▼

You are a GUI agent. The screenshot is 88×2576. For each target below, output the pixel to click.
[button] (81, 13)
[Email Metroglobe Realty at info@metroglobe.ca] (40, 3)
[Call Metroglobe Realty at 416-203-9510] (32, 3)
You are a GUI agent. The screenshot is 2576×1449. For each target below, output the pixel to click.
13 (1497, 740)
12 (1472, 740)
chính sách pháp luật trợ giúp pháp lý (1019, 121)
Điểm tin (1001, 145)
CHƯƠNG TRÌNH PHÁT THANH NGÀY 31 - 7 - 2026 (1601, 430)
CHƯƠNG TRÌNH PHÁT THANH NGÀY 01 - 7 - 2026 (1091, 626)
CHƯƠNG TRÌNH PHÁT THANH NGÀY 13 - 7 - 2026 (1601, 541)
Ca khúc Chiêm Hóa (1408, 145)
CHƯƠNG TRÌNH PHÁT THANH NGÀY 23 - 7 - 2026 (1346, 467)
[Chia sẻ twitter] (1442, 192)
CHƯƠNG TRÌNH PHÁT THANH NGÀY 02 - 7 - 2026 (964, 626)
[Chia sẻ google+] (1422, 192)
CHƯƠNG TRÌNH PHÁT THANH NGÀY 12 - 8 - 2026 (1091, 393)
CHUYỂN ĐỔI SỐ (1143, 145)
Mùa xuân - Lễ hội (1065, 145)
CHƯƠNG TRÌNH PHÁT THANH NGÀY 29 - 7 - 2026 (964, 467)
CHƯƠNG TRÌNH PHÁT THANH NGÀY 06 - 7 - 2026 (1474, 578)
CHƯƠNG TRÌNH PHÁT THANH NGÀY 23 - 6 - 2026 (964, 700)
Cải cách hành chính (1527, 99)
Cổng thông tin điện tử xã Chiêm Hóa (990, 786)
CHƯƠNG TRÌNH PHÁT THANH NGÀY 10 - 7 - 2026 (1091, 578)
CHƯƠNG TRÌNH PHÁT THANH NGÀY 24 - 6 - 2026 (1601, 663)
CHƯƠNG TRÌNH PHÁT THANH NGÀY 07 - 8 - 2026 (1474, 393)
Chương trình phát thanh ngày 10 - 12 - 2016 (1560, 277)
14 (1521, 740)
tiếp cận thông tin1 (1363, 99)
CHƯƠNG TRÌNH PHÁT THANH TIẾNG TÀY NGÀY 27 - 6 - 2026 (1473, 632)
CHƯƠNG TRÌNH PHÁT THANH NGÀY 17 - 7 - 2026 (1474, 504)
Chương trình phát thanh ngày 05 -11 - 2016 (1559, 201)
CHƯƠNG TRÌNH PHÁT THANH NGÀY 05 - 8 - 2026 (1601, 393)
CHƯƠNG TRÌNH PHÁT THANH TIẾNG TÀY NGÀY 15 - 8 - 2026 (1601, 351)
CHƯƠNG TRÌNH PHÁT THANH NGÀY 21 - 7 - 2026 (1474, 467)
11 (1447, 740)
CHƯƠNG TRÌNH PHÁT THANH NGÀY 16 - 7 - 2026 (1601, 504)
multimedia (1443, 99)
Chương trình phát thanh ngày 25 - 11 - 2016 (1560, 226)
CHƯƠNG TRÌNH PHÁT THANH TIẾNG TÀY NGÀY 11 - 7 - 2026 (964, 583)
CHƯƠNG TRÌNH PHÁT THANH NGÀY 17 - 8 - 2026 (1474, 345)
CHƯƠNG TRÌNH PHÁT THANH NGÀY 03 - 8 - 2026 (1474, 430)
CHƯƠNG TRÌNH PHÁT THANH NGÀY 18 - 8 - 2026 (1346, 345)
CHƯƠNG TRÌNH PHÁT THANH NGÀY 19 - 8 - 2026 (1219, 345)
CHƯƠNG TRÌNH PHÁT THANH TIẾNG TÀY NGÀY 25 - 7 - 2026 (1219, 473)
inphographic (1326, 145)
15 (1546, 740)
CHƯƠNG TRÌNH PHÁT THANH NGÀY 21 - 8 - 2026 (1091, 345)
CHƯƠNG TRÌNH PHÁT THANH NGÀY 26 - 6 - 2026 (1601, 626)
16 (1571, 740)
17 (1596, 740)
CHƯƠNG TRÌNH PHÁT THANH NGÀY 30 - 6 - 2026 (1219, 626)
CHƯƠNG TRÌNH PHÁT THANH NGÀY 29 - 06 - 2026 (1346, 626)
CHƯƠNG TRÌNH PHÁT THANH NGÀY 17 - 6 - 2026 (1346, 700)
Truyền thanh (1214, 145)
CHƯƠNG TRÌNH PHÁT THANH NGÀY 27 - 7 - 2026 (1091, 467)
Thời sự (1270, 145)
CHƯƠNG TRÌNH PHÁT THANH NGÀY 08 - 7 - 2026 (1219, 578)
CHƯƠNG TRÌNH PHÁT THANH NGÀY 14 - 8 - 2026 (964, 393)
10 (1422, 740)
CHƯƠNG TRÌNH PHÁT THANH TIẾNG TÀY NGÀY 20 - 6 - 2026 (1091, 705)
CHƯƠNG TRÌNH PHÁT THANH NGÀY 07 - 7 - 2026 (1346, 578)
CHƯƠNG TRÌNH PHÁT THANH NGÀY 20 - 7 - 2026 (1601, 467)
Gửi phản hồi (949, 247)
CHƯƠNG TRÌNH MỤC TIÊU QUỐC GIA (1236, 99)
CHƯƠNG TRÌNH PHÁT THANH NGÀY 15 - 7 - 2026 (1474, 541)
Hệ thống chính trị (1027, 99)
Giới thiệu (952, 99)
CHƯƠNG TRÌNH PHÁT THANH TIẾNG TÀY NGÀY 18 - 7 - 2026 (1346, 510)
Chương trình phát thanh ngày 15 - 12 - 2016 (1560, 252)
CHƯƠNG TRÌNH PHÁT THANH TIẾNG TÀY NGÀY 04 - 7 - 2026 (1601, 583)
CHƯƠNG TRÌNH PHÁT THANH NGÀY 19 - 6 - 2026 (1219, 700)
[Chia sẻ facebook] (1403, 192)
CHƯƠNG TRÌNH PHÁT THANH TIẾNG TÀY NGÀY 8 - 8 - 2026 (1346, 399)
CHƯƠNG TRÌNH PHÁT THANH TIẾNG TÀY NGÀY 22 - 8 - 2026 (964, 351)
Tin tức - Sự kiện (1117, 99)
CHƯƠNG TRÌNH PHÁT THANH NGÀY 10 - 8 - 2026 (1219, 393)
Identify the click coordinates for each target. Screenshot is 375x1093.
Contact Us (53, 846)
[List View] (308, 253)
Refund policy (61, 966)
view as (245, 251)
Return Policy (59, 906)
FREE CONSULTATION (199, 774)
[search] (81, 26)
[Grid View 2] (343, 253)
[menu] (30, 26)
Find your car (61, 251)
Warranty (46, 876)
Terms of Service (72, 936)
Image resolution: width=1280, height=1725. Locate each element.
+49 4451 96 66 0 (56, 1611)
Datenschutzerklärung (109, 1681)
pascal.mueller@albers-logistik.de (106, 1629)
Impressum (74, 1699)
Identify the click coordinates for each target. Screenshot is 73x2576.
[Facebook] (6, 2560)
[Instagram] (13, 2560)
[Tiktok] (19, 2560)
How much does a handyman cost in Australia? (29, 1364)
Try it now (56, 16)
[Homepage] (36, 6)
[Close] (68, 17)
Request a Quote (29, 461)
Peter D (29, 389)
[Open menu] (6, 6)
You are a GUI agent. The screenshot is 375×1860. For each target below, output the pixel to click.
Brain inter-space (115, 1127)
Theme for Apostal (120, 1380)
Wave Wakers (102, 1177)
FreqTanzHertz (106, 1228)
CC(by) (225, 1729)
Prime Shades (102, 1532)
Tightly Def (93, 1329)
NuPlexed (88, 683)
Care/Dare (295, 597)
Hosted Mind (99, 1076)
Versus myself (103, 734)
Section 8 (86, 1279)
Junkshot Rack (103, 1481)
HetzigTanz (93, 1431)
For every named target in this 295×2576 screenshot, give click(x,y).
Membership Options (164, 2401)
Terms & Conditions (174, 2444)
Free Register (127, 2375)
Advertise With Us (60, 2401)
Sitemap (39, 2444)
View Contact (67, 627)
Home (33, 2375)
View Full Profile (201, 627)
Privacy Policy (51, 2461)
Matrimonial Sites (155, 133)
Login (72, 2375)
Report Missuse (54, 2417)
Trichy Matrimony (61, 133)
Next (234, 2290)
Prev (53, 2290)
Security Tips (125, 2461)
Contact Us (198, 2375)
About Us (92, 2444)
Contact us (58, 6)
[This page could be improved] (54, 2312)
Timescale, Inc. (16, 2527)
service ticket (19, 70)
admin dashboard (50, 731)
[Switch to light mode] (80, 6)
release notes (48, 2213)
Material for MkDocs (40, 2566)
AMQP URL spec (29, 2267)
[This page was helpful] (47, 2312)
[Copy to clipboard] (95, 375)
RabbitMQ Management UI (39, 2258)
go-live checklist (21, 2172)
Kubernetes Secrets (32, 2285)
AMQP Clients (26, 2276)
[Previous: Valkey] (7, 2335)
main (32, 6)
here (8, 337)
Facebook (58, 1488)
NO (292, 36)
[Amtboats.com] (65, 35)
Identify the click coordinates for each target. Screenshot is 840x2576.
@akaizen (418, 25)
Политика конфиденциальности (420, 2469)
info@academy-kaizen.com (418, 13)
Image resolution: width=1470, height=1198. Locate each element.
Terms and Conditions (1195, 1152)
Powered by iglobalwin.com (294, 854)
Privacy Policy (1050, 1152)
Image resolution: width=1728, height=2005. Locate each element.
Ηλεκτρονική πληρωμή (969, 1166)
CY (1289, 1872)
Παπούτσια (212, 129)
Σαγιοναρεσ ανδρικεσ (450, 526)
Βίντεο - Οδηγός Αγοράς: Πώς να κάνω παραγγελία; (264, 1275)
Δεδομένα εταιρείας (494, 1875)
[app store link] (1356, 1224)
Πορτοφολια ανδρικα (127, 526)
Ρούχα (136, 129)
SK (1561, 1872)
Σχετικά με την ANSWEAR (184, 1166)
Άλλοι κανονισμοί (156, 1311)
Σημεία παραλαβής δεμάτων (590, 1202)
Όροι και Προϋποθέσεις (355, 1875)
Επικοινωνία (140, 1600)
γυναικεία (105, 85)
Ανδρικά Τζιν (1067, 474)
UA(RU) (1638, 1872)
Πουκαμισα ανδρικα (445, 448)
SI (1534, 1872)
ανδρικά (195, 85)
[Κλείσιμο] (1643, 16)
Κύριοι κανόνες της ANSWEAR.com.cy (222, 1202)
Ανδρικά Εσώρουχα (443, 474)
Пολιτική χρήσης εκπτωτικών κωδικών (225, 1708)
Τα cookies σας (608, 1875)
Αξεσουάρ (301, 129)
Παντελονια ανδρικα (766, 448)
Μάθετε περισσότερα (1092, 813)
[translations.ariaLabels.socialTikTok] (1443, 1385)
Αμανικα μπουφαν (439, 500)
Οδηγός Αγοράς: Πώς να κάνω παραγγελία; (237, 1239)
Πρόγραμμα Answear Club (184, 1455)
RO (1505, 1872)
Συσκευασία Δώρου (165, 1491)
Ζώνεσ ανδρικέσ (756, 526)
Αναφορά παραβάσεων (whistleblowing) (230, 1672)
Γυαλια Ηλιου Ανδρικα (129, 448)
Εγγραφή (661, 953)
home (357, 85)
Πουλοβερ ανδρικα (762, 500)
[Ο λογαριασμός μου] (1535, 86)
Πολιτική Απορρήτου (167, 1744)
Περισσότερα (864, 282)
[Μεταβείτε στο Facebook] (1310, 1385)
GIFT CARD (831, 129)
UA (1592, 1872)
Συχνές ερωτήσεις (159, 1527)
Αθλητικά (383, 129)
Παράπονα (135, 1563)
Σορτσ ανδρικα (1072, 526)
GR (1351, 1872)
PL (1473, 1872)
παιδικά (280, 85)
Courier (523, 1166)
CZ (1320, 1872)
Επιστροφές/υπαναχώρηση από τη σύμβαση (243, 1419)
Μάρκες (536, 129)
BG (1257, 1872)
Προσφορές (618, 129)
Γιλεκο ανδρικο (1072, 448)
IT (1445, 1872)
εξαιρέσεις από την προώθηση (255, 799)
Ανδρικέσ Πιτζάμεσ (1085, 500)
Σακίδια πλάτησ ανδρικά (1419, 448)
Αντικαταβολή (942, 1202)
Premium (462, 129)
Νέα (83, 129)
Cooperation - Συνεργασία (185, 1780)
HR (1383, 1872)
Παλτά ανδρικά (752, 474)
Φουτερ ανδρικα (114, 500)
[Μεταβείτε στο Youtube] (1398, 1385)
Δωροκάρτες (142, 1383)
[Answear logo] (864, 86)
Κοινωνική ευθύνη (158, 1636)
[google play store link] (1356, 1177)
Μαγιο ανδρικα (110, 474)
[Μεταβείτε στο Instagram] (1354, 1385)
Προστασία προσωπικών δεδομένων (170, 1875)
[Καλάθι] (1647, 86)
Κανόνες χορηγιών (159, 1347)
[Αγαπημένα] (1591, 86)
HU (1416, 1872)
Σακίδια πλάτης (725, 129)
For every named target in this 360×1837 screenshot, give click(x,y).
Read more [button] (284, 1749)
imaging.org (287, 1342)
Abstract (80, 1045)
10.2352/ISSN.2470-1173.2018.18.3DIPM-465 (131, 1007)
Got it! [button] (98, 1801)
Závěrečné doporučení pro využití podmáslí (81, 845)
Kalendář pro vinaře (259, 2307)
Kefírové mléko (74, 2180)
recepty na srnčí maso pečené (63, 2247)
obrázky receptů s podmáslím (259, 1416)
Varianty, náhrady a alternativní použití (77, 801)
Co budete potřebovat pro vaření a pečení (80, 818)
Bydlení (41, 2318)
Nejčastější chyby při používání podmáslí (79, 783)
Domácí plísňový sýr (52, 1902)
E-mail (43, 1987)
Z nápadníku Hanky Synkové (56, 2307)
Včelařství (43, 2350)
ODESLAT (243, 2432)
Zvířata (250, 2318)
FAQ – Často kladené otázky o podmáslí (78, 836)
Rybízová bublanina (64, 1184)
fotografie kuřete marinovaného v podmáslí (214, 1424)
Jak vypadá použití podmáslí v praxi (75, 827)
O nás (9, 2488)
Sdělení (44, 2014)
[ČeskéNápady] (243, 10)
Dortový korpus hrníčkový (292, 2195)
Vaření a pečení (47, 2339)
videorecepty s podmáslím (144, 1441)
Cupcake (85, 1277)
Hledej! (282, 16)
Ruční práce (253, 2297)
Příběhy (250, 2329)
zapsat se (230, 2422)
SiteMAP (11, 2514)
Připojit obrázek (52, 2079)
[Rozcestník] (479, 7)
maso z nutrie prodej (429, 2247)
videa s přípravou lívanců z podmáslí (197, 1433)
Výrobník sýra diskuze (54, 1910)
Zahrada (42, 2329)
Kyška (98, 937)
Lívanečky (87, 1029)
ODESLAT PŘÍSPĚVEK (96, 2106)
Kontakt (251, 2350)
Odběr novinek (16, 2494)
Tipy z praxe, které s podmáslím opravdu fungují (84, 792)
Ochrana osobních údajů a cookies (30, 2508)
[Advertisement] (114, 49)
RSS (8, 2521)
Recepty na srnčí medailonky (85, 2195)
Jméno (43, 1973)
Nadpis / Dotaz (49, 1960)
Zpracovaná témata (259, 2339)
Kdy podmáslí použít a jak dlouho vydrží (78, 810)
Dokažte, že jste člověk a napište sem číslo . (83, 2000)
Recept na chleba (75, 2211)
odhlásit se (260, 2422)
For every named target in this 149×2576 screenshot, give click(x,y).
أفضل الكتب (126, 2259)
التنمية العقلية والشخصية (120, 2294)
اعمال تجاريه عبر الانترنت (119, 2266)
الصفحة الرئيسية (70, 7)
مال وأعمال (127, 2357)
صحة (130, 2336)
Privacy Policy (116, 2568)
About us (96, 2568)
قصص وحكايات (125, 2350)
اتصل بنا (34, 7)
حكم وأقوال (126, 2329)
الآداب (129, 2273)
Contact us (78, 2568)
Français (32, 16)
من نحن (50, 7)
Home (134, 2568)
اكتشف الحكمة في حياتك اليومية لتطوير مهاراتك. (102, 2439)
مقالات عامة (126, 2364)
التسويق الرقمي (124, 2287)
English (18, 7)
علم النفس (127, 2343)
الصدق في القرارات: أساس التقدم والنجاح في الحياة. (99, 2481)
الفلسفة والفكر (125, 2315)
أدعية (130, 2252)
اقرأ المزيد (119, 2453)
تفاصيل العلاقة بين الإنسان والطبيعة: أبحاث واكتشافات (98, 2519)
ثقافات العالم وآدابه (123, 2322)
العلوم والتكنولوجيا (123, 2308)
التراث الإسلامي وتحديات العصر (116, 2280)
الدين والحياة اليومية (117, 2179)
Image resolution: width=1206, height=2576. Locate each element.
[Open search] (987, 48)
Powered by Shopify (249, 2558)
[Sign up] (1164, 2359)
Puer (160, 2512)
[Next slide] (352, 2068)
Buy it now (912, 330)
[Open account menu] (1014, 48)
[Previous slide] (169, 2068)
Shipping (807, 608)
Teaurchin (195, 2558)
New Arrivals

▲

# [PROBLEM REQUIREMENTS]
Return word for word the lines above from the line with "RSS (8, 2521)" to the line with "About us (96, 2568)", including both and leaving out all others.

# [REPLY]
RSS (8, 2521)
Recepty na srnčí medailonky (85, 2195)
Jméno (43, 1973)
Nadpis / Dotaz (49, 1960)
Zpracovaná témata (259, 2339)
Kdy podmáslí použít a jak dlouho vydrží (78, 810)
Dokažte, že jste člověk a napište sem číslo . (83, 2000)
Recept na chleba (75, 2211)
odhlásit se (260, 2422)
For every named target in this 149×2576 screenshot, give click(x,y).
أفضل الكتب (126, 2259)
التنمية العقلية والشخصية (120, 2294)
اعمال تجاريه عبر الانترنت (119, 2266)
الصفحة الرئيسية (70, 7)
مال وأعمال (127, 2357)
صحة (130, 2336)
Privacy Policy (116, 2568)
About us (96, 2568)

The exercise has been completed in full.